Van Hoof: "Eine rote Linie nach der anderen wird überschritten, und dennoch konzentriert sich unser Land weiterhin auf eine stille Diplomatie und hofft, dass sich die Lage irgendwann bessert. Wir müssen es auch manchmal wagen, unsere Stimme zu erheben und die Politik der Einschüchterung und Unterdrückung zu verurteilen", so die Parlamentarierin.

Sie möchte, dass die belgische Regierung mit Ruanda über die Frage der Rückführung von Paul Rusesabagina nach Belgien diskutiert. Dies war bereits Gegenstand eines Entschließungsantrags, den sie im Parlament eingebracht hatte und der im Juni im Plenum angenommen wurde.

"Der Fall Rusesabagina ist kein Einzelfall", betont sie. Dies ist "ein Beispiel für ein umfassenderes und systematisches Problem im ruandischen Justizsystem".

Kritik auch aus Amerika

Washington sei besorgt, dass Rusesabagina kein faires Verfahren erhalten habe, sagte der diplomatische Sprecher der USA, Ned Price, am Montag.

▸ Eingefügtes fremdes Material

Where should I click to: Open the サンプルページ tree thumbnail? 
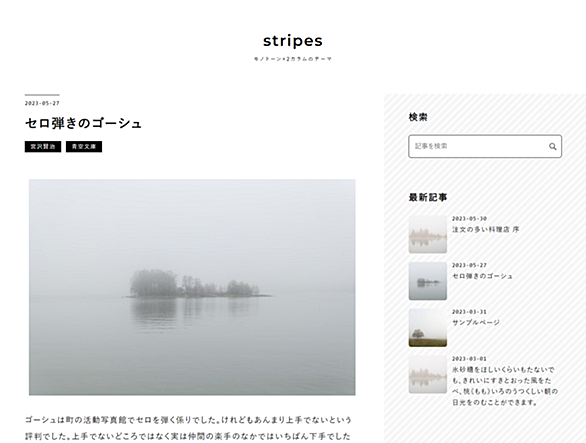point(428,327)
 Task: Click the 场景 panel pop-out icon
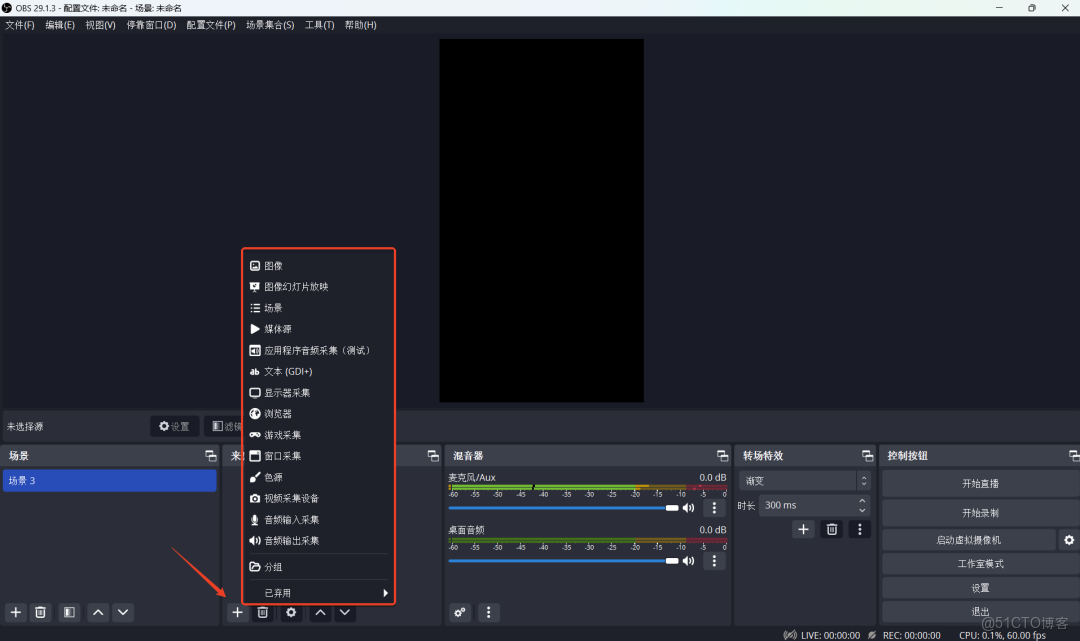[210, 455]
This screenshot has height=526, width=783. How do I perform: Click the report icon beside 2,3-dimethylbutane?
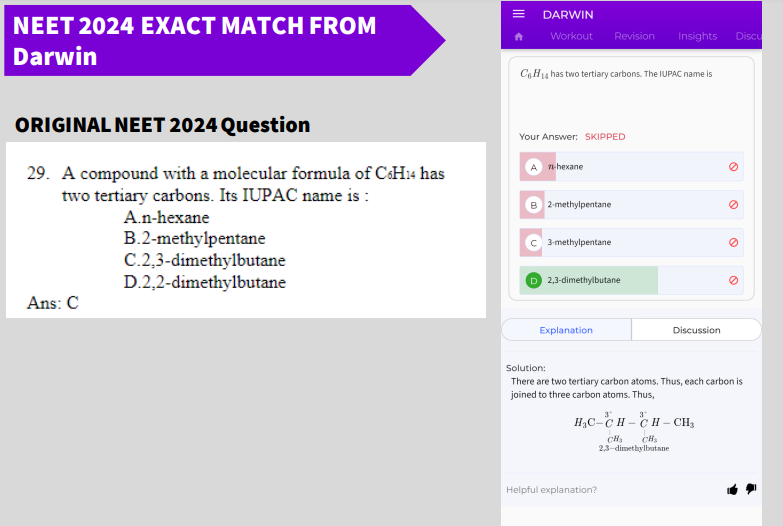coord(733,280)
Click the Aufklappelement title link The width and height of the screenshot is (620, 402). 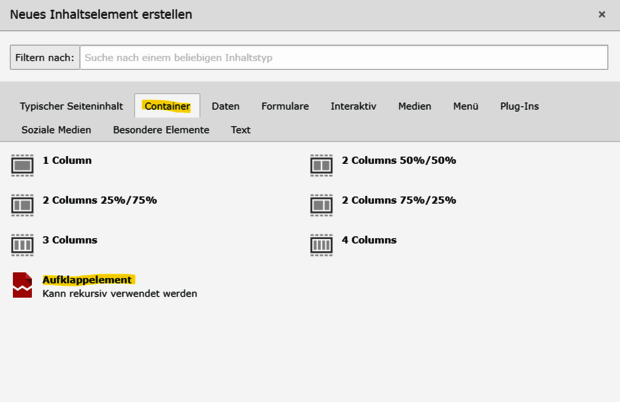(x=88, y=280)
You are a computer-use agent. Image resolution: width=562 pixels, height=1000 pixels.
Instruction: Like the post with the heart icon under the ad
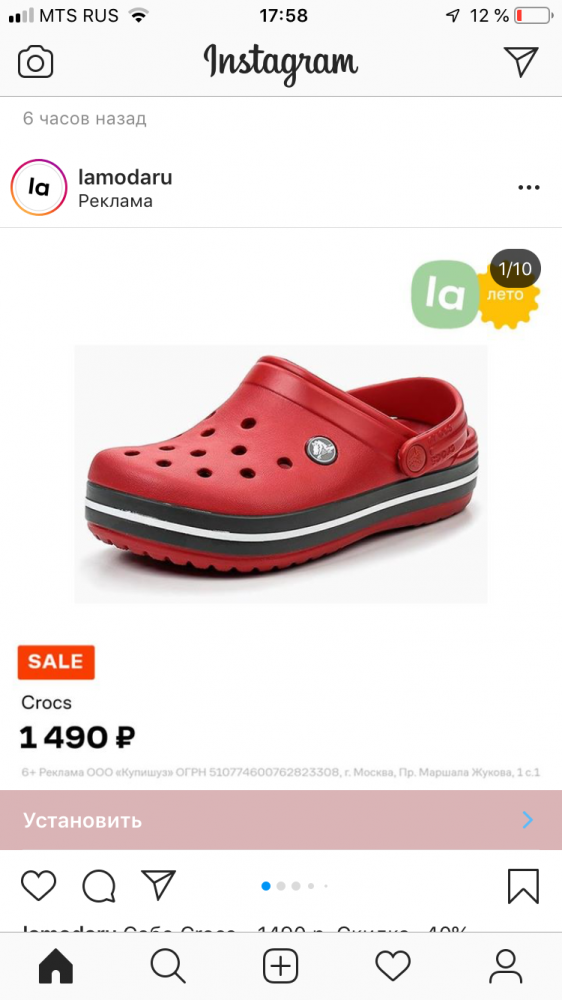point(39,885)
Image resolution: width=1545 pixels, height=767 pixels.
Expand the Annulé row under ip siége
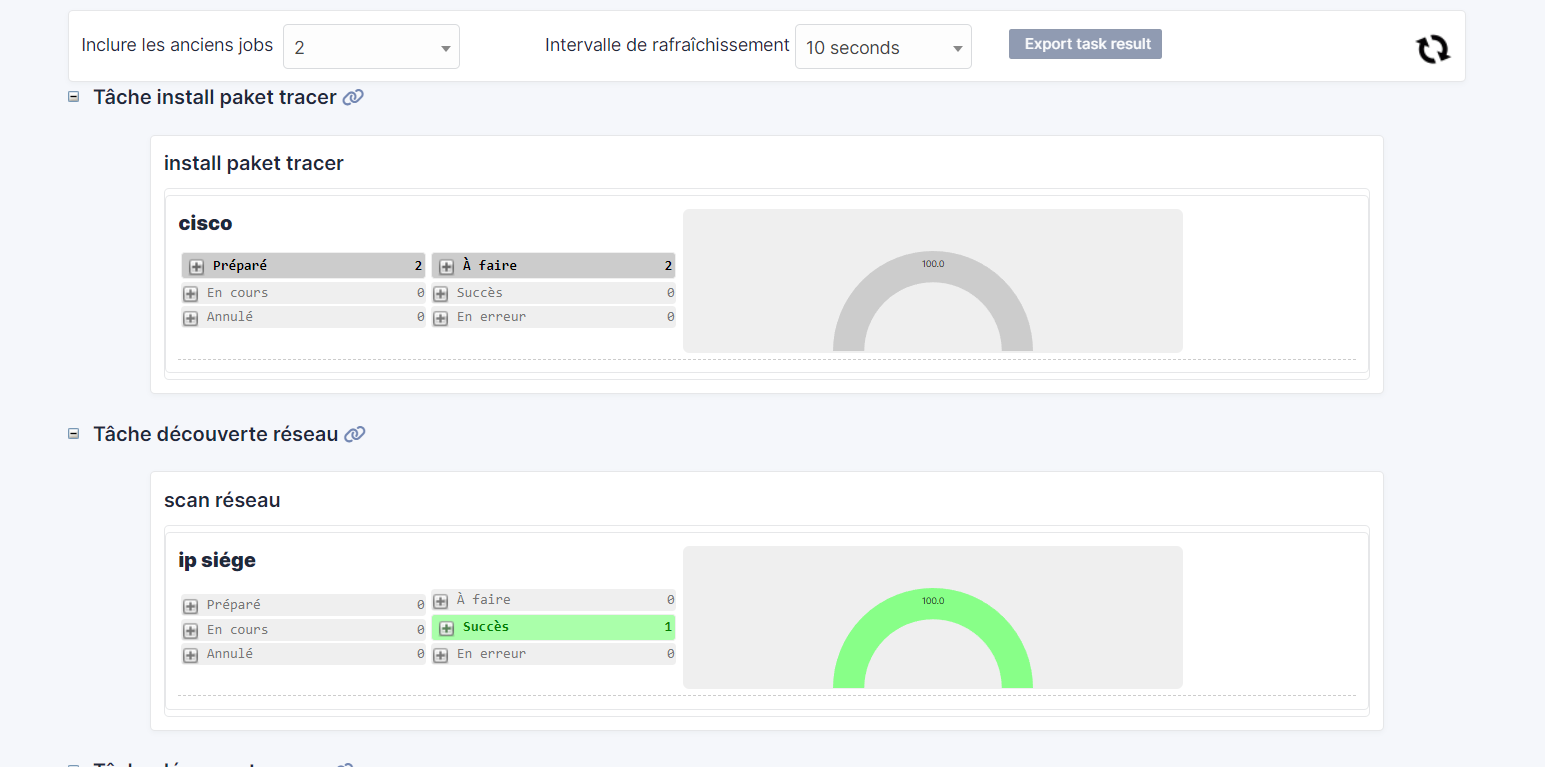pyautogui.click(x=190, y=654)

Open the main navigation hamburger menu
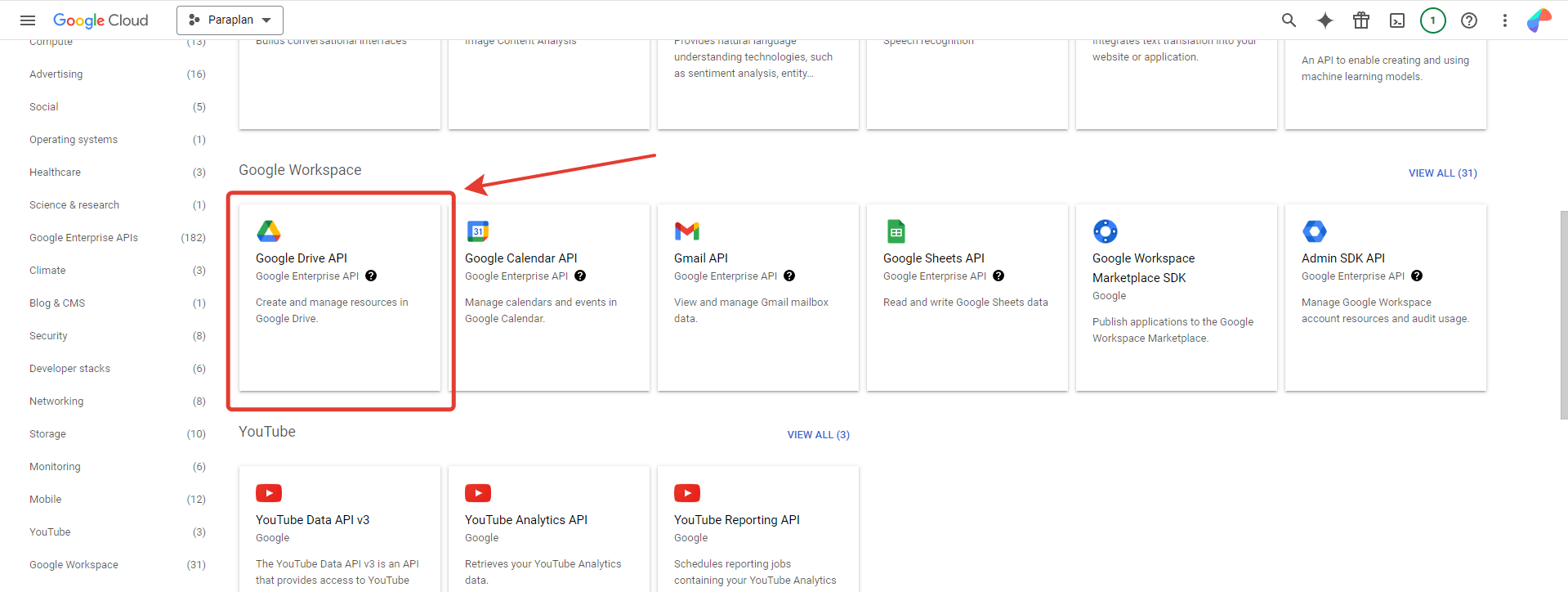[28, 20]
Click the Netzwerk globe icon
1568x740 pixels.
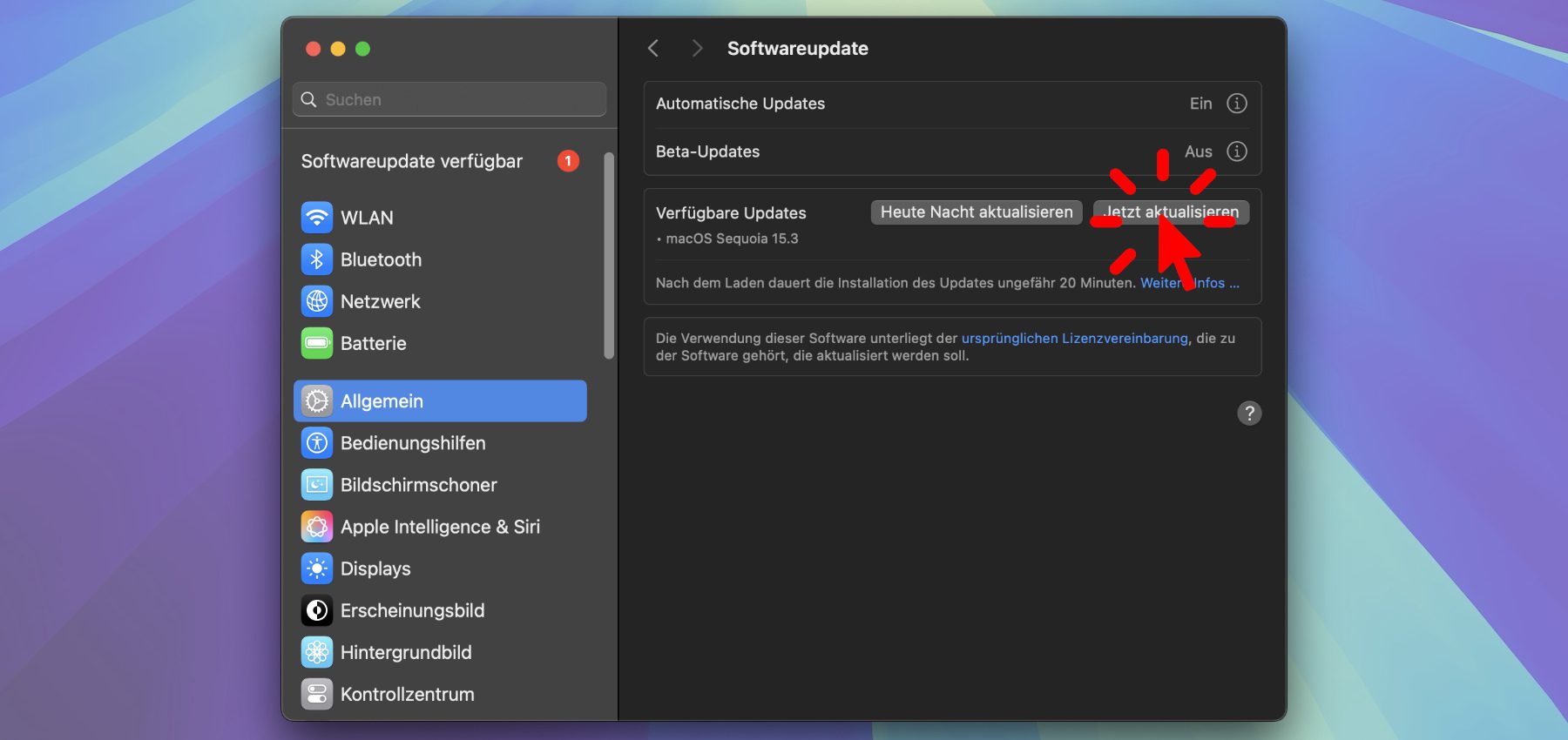pyautogui.click(x=317, y=301)
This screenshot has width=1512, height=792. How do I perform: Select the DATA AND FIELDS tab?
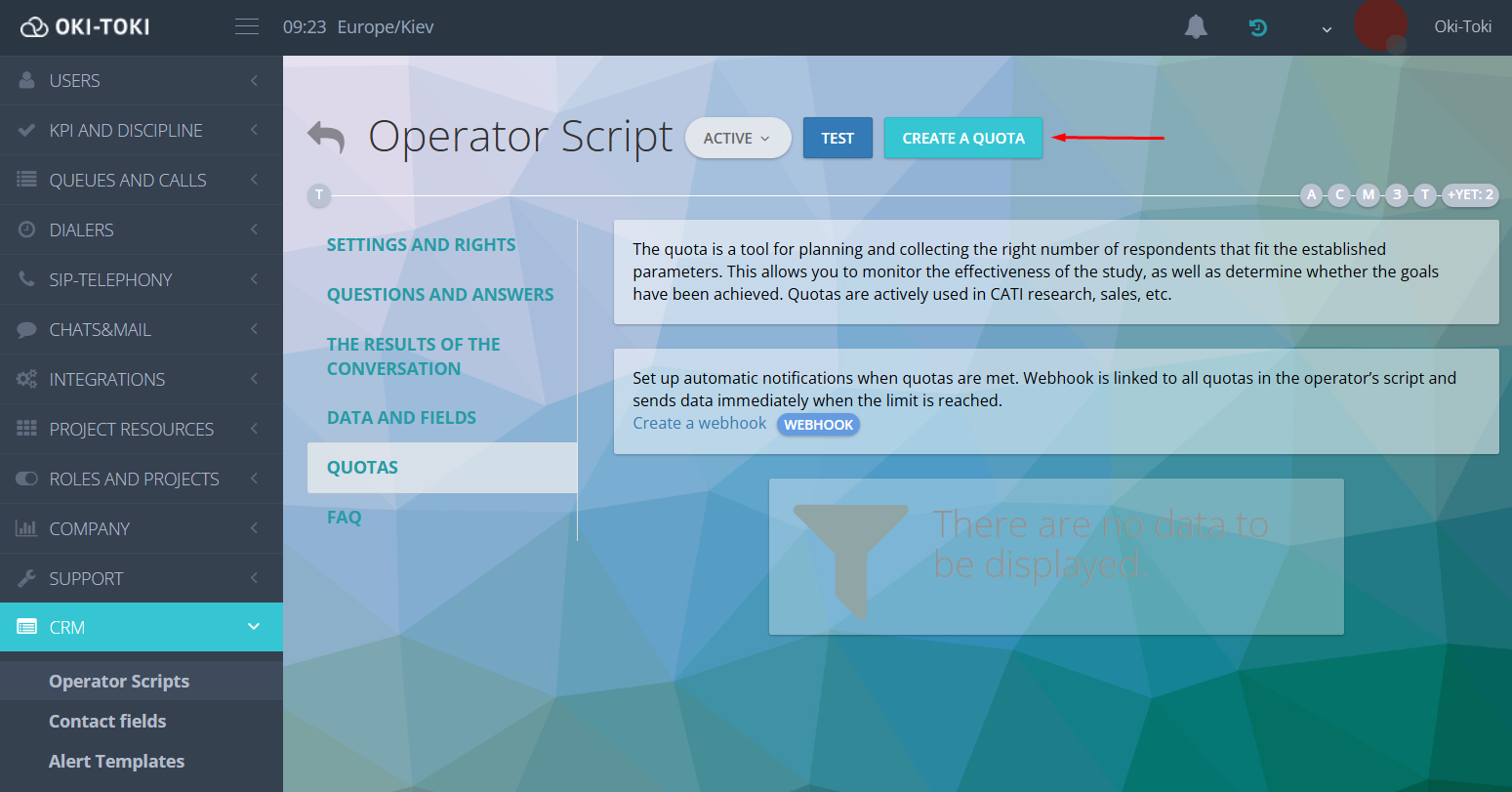point(401,417)
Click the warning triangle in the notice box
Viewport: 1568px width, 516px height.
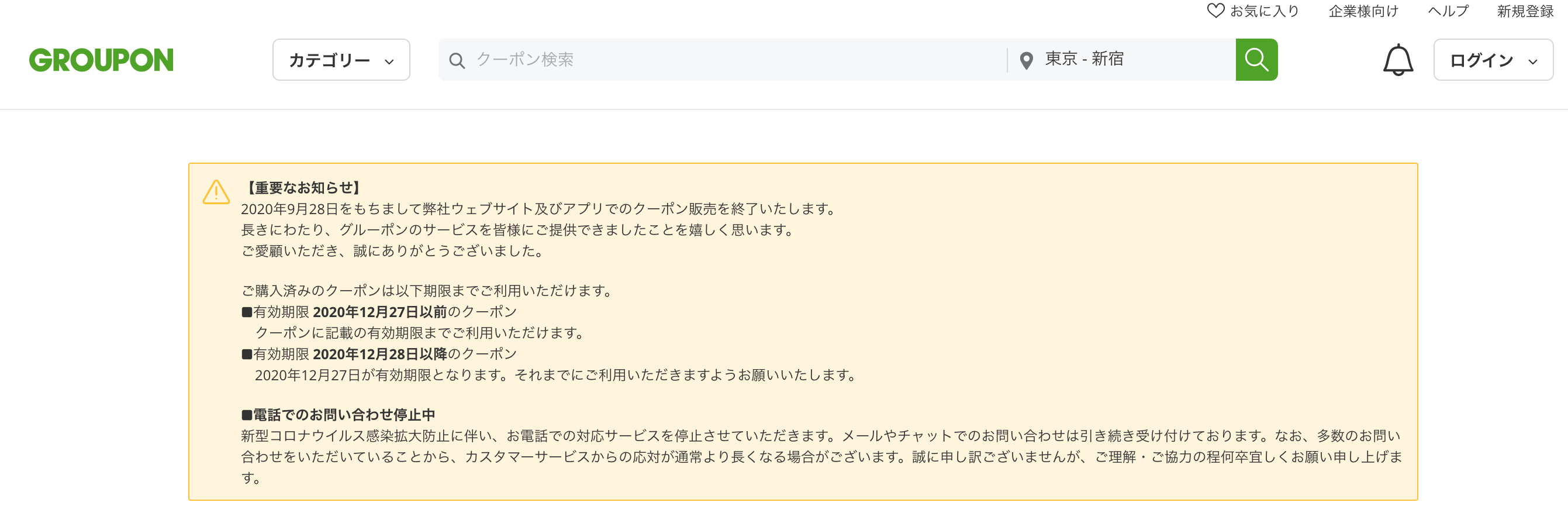point(216,193)
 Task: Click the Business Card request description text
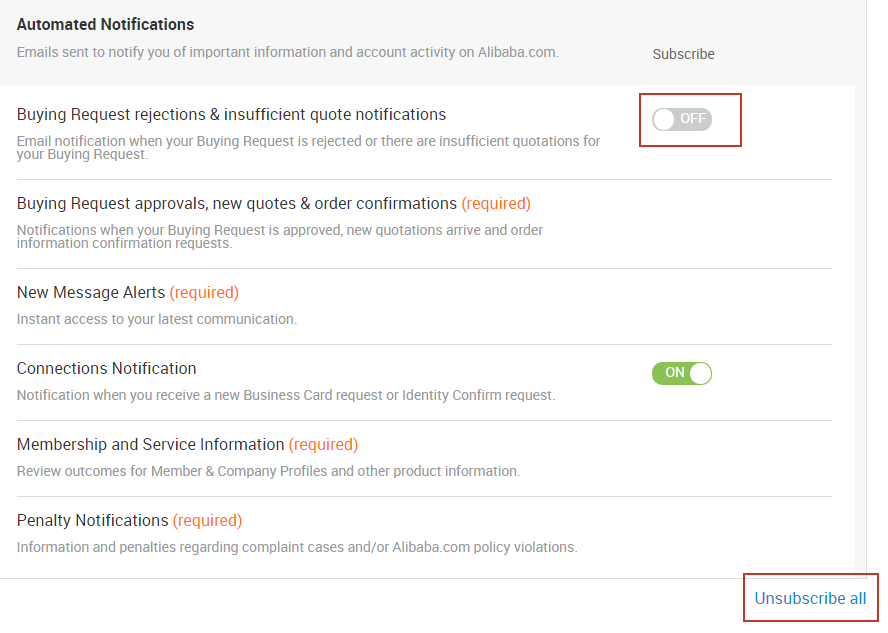point(286,395)
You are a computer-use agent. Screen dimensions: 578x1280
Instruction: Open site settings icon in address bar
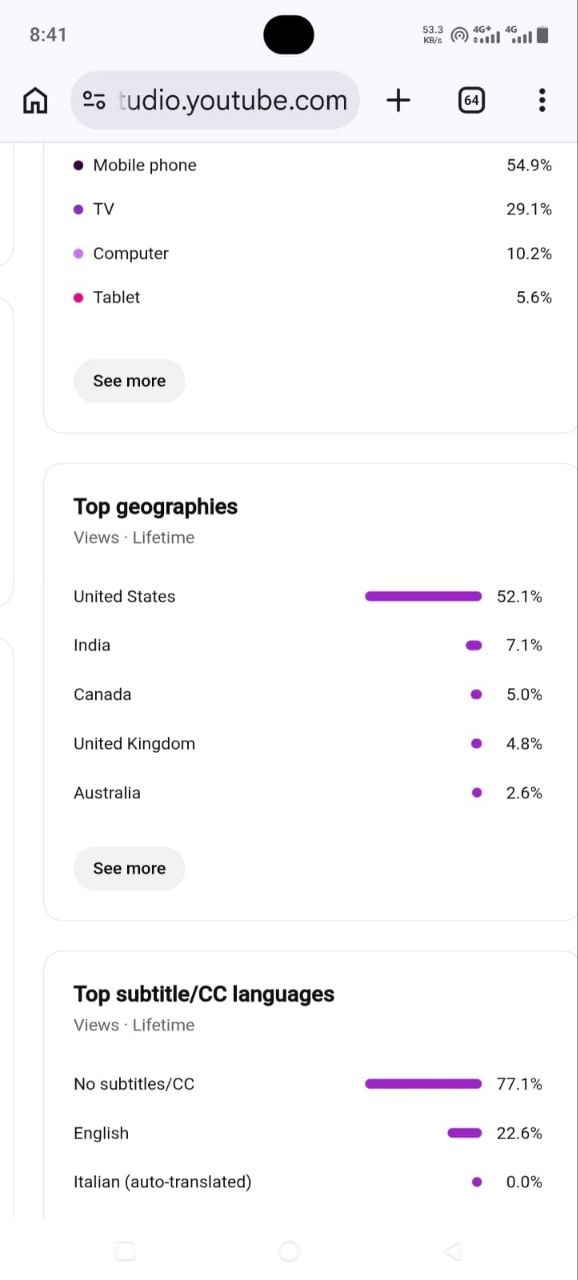[95, 100]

"Die Vereinigten Staaten sind besorgt über die Verurteilung von Paul Rusesabagina, der eine ständige Aufenthaltsgenehmigung in den Vereinigten Staaten hat", so Price in einer Erklärung. "Das Fehlen von Garantien für ein faires Verfahren stellt die Fairness des Urteils in Frage.“

Auch die Menschenrechtsorganisation Human Rights Watch bedauerte das Urteil, das sie als "fehlerhaft" bezeichnete.

Etwa 20 weitere Angeklagte wurden während des Prozesses ebenfalls wegen Terrorismus verurteilt.